26-03-2020 02:00 PM
26-03-2020 11:06 PM
I have another chance in life.
27-03-2020 08:49 AM - edited 27-03-2020 09:05 AM
Hi @Appleblossom Just my feelings - if I were in the same situation - I'd be distancing myself a bit from this person. Especially if you're waking up at night due to concerns about her words/behaviour. And also I sense that she may be more concerned about keeping her income coming in than that you actually need twice a week. Remember, especially when it comes to your NDIS money, you have 'choice and control' - if you feel 2 x benefits you then persist, but as a professional she shouldn't be bringing her personal beliefs into her communications with you. Commenting on your clothing the way she did is out of order too. Just my opinion here, not telling you what you should do.
@Aeiou glad you are still with us.
Hope today is as good as it can be for all here.
Through all of my ramblings
from heaven to hell,
it never occurred to me
that right here, right now
was one of the options.
27-03-2020 02:42 PM - edited 27-03-2020 07:41 PM
Thank you for your timely reply. @eth
My psychologist called today, and we came to similar conclusions.
In some ways it is only a small thing, but the HUGE thing for me is having people listen to me long enough, understanding my situation, and simply being able to discuss it. My learning edge seems all about boundaries ...
[edit re anon]
27-03-2020 05:30 PM - edited 27-03-2020 07:37 PM
Its a roller coaster ride we live us creative bipolar people. Ive been offline for a couple of days editing and polishing my competition short story entry. I made the submission ten minutes ago and its gone. I'm relieved and am just OVER IT. I am sick of the sight of it.
Its been a task Ive wanted to do for over twelve months. Its now done. BIG TICK ✅ Once the entry was complete I had to sedate myself and sleep for a few hours. Then I could do the final checks and make the submission. (I was in a bit of a state.)
Hearing about your creative journey is a privilege. Thank you. Like you when my mind is unstable it becomes a bucking horse that can be out of control. These times for me I have output that is erratic or that doesn't happen. I don't get mania as I'm bipolar 2. I just fall into a massive turbulent black hole. Similar but different chaos.
I love reading poetry but writing it is not my thing. One of my favourite poets is Aileen Kelly who I knew as a friend. It's exciting to have poetry competion wins awarded. Your writing when judged by other poets must be high quality to win.
Writing fiction for me it just pours out, "writing itself'. Funny thing if I get serious and attempt to write well it all becomes rubbish. The only way for me is to relax and write like you are throwing it away.
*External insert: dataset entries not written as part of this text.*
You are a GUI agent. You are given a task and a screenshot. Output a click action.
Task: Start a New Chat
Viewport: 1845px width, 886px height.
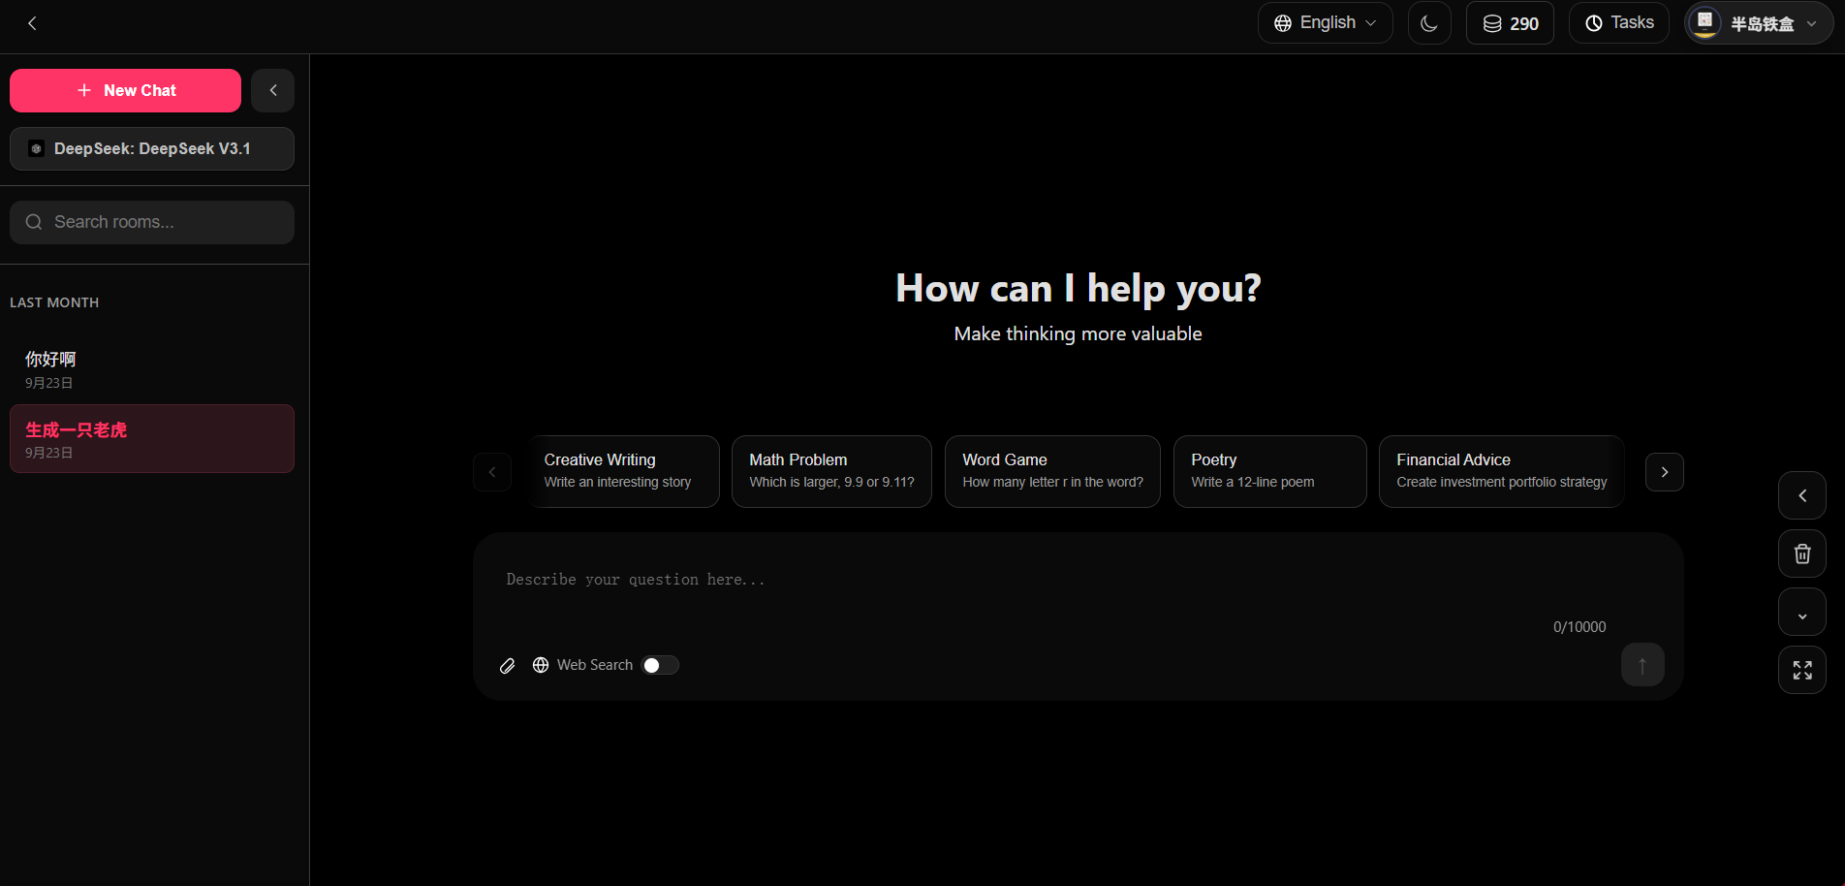click(x=126, y=90)
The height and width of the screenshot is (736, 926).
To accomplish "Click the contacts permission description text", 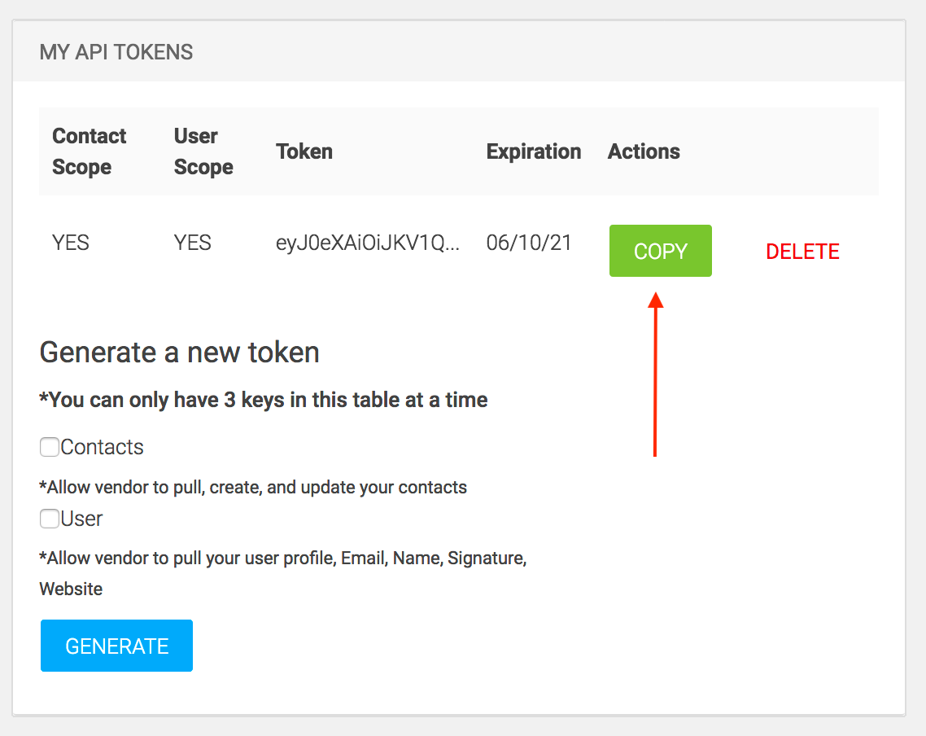I will click(253, 488).
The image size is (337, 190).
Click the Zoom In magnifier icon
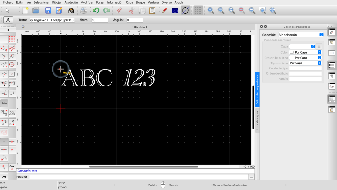pos(210,10)
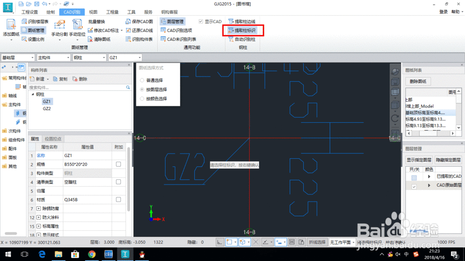Open the 位置控点 tab
Image resolution: width=465 pixels, height=261 pixels.
(53, 139)
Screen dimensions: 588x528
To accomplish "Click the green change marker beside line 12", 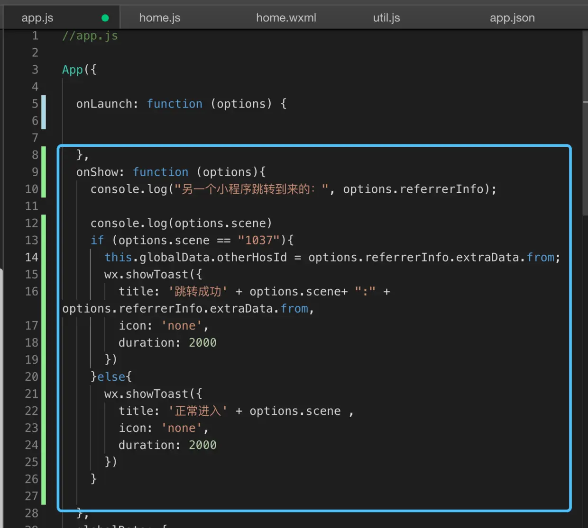I will click(x=44, y=223).
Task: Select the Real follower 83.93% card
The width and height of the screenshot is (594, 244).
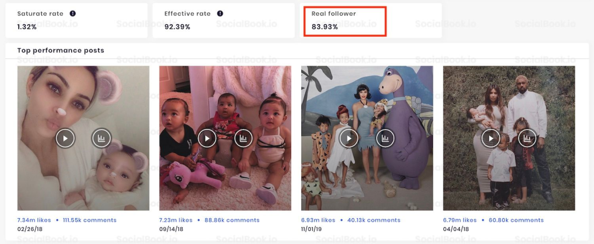Action: 371,20
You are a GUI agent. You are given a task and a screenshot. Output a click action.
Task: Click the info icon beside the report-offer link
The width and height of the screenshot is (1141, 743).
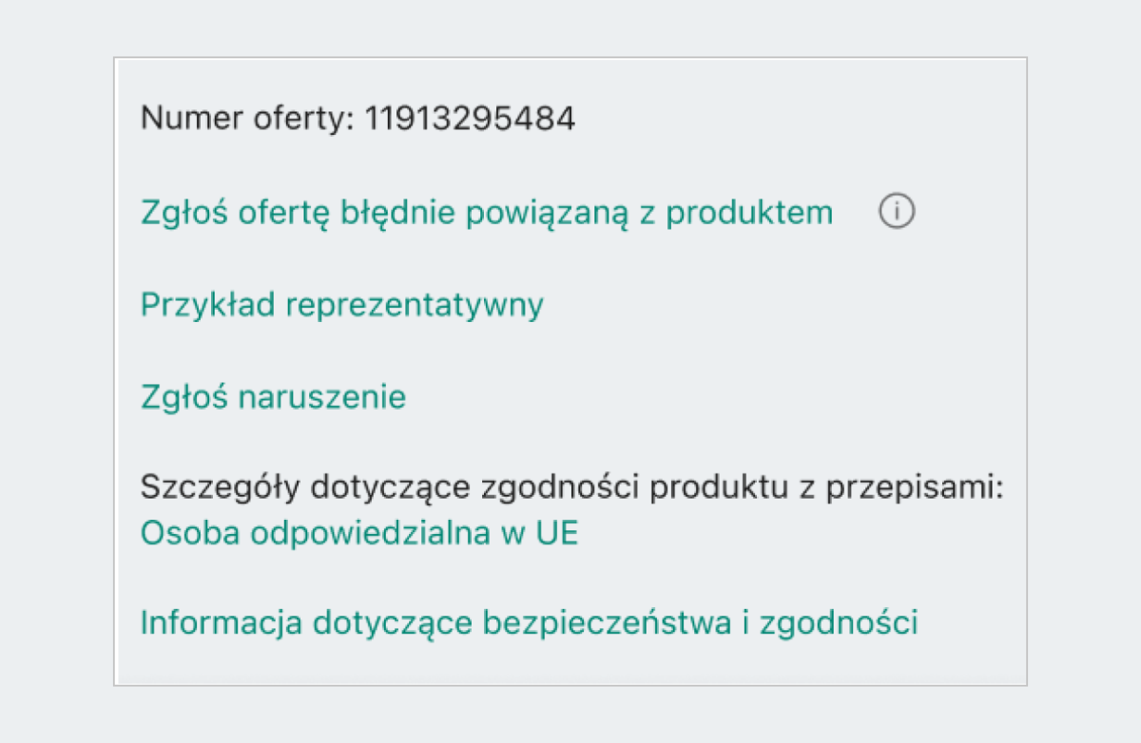pos(896,213)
Then the magic happens.
I need to catch up on sane posts but for the rest of today I'm going to rest and look after myself.
27-03-2020 07:36 PM
Hearing about some of your creative journey is a privelege. @WriterMelb I know a lot of people in writing in Melb, vollied at Writ Vic etc etc...
@ethknows enough of my history to realise why I might be conflicted and serious about it, rather than competitive. I am extremely sensitive to aspects in competition that are destructive rather than generative, in both music and literature and personality development.
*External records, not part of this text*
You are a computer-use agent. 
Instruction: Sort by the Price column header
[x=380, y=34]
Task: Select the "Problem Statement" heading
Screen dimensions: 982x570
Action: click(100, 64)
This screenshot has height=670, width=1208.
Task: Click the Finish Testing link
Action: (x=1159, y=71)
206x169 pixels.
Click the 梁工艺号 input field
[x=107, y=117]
Aileen Kelly sounds very interesting. Thx for sharing about her.
27-03-2020 08:21 PM - edited 27-03-2020 08:22 PM
Hey @Appleblossom I logged on and saw you had tagged me 4 times so I came straight here - you're BIG news seems to have disappeared, but I saw it and I know how good that migh be feeling, such a huge relief for you. Better late than never, tho' I understand what a toll it took for your son. Let's catch up on A long rave if you want to talk more about that.
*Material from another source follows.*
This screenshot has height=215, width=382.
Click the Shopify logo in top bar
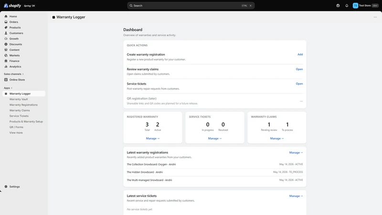(12, 6)
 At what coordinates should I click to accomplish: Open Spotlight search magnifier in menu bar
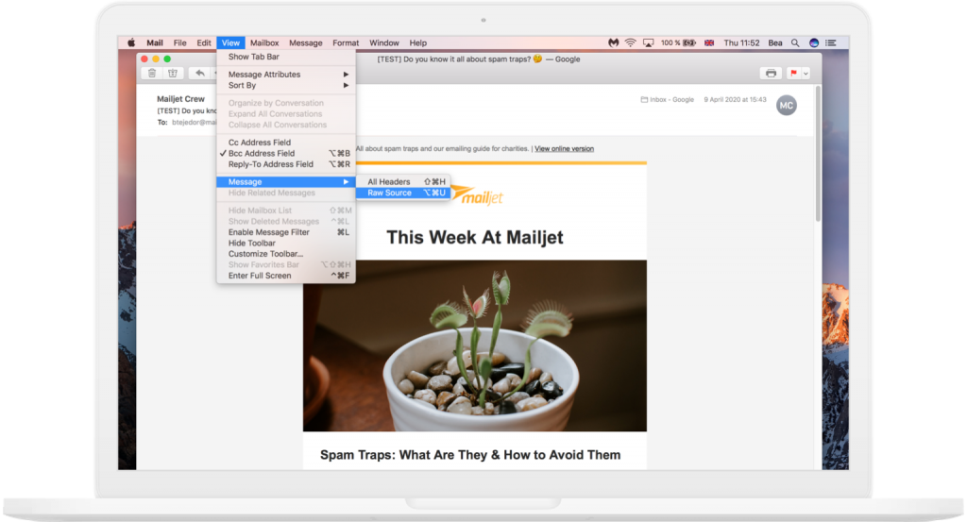tap(795, 43)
Also really get how you feel about competition/competitiveness and it's less ideal aspects at times. It's not for everyone, and is new for me - for me it's not about being 'better than' but about feeling I have something to offer with my words - I don't have much else that I offer the world these days. Part of our family programming is to 'contribute something to the body of knowledge' and I guess that's still driving me at some deep level.
Your writing is your writing and I always appreciate the way you do it. And I think I understand your motivations a little by now. Best wishes for getting clearer about the boundaries you want and whether or not you want to continue with the writing group.
@WriterMelb thanks for your sharing about how writing is for you too. And about how bipolar 2 is for you. I'll def look at Aileen's poetry. Good on you for hitting the send button with your story. I agree about writing as if you were throwing it away - I had an online teacher YehYeh Louisa Tesh who suggested actually getting a nice bin and lining it with scented bag (I have lavender) and putting in it any scribbles that you don't turn into a honed work. Then coming back to it periodically for inspiration. It works for me. I sometimes do what I call 'splurge' writing - just pour it out without analysis or edit, or concern about anyone else seeing it - I think it's quite a healing thing to do.
Heading over to the The Weekly Friday Feast now for a bit, but will be around for a while if either of you are wanting to chat.